The Duplessis years saw a rapid increase of healthcare funding: in 1948–1956, the average rate of healthcare expenditure increases was 23.3% per year. A portion of the new funds was invested in building new or enlarging existing hospitals. Quebec experienced a dire shortage of hospital beds due to the fact that previous governments neglected investments in this domain, but these massive construction projects only modestly increased hospital bed availability as the province's population was booming. In 1954, the availability still remained the worst among all provinces. Most of the money went to finance an ever-increasing burden set by the Public Charities Act of 1921 (Loi de l'assistance publique), which allowed people considered indigent to receive limited free healthcare. (Note: While the Public Charities Act also provided for the provision of social services, in practice it was usually applied as a law financing healthcare, and the "indigent" people were ill people for the purposes of that law. The problem was also the definition of who was indigent, which often forced the poor to go through laborious and humiliating inquiries before getting the certificate required to receive free healthcare.) The subsidies proved insufficient as hospitals could not keep up with the escalating expenses since charity funding, which contributed to 13.3% of the total healthcare expenditure, was drying up. Healthcare workers were overburdened and worked on low salaries.

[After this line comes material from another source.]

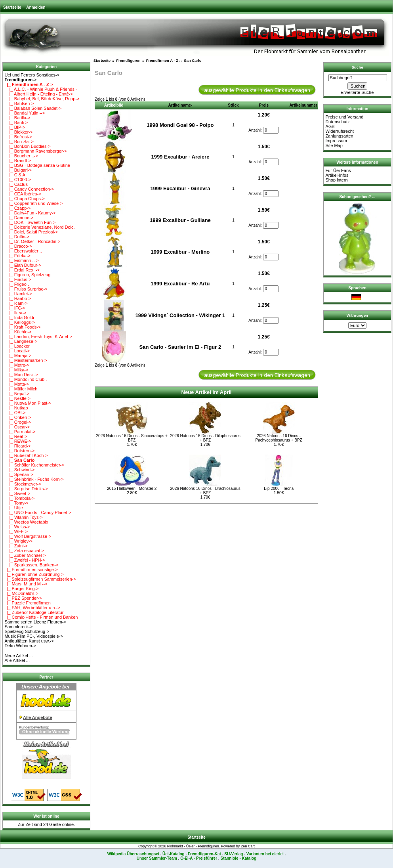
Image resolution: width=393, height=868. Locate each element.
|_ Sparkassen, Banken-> (31, 565)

Primarily under the second premiership of Duplessis, multiple hospitals run by the Catholic Church deliberately misdiagnosed several thousand otherwise healthy orphaned or abandoned children with mental illnesses to get increased federal subsidies for the construction and maintenance of mental asylums, which were much more generous than assistance provided for orphanages. Duplessis personally urged the high clergy, and passed statutes to that effect, to change the classification of orphanages to mental asylums so as to reduce the financial burden on the provincial government. Children under custody of the church officials were often abused, beaten and medicated even though that treatment was not justified by their needs.